The team that selected the winner of the 1995 mobile-phone licence competition did not follow the evaluation model it set out for itself. Also it appeared that the minister at the time, Mr Michael Lowry, "intervened in what was supposed to be a sealed process", counsel for the Moriarty tribunal said yesterday, writes Colm Keena
Mr Jerry Healy SC said that a major element of the evaluation model was dropped. This element had put the eventual winner, Esat Digifone, in third place and the eventual second-ranked bid, Persona, in first place.
He spent the day reading a statement in which he reviewed some of the evidence heard concerning the licence competition. He said he had been working on the statement up to late on Monday night.
It is not clear why the statement was read out yesterday. The witness due to give evidence, civil servant Mr Sean McMahon, spent the day at the back of the tribunal room listening to Mr Healy.
Mr Healy set out what he said were areas of the licence competition that the tribunal would now be focusing on. After listing these areas, he said: "All of this should be viewed in circumstances where, from the information available, it would appear that the minister intervened in what was supposed to be a sealed process".
The tribunal has already heard that, in the final weeks of the process, Mr Lowry asked that the selection process be accelerated. At the time he was aware that Esat Digifone was the top ranked of the six bids received.
Mr Healy said the original intention of the assessment team was to conduct an evaluation process that involved two sorts of evaluations, quantitative and qualitative.
These two types of evaluation were to be compared, leading to a final result. The evaluation model was formally adopted by the evaluation team prior to the closing date for bids for the licence.
"The method proposed and formally adopted does not seem to have been used," Mr Healy said.
He said the team had not relied on the quantitative evaluations proposed and instead had selected the winner on the basis of the qualitative evaluations alone.
A report presented to the team in early October "purported" to be a draft final report rather than a draft report of the qualitative assessment.
The tribunal is in the second year of its inquiry into the phone licence competition.

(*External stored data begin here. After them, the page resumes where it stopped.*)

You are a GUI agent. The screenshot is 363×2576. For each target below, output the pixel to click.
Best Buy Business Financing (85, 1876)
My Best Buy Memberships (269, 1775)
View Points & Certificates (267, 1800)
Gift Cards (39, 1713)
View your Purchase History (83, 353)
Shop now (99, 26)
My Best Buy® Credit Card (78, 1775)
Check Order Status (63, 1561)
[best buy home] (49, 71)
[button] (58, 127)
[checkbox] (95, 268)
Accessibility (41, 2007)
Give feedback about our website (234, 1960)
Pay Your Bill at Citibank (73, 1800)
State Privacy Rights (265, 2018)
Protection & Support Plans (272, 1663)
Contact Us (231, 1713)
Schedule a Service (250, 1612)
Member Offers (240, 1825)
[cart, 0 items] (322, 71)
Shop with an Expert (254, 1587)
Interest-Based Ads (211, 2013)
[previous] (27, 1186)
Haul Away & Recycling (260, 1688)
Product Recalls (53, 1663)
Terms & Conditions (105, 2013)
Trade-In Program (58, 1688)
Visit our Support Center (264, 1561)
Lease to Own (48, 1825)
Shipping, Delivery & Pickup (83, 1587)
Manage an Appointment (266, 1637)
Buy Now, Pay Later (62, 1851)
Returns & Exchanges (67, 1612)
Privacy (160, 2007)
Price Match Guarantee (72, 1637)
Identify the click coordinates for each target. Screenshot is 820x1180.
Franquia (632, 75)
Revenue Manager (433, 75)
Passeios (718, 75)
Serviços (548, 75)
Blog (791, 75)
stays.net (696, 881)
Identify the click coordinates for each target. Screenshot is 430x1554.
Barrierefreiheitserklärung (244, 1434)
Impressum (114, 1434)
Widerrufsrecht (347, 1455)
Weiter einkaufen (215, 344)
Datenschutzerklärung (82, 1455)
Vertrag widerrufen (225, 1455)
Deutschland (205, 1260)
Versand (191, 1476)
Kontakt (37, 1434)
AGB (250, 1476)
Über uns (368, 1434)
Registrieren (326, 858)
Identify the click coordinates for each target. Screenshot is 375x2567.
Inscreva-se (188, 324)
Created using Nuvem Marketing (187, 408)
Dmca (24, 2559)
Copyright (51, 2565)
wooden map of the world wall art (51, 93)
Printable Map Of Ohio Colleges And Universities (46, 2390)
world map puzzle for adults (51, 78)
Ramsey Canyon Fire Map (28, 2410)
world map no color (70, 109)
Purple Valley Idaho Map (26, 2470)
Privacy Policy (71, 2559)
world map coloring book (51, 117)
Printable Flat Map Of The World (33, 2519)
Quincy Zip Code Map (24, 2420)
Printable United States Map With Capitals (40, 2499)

On Monday the Law Reform Commission published a consultation paper on changes in the way tribunals function.
o Carol Coulter, Legal Affairs Correspondent, writes: A High Court judge has expressed his concern that evidence emerging at the various tribunals currently sitting may be damaging Ireland's reputation abroad.
Mr Justice Smith, chairman of the Standards in Public Office Commission, says in an article in Public Affairs Ireland magazine that the damage is reflected in the fact that Ireland now ranks 23rd on the Corruption Perception Index, behind Chile and Hong Kong. "Evidence from the tribunals can be damaging when it comes to sustaining Ireland's reputation as a country where it is possible to conduct business in an environment which is not tainted by corruption," he writes.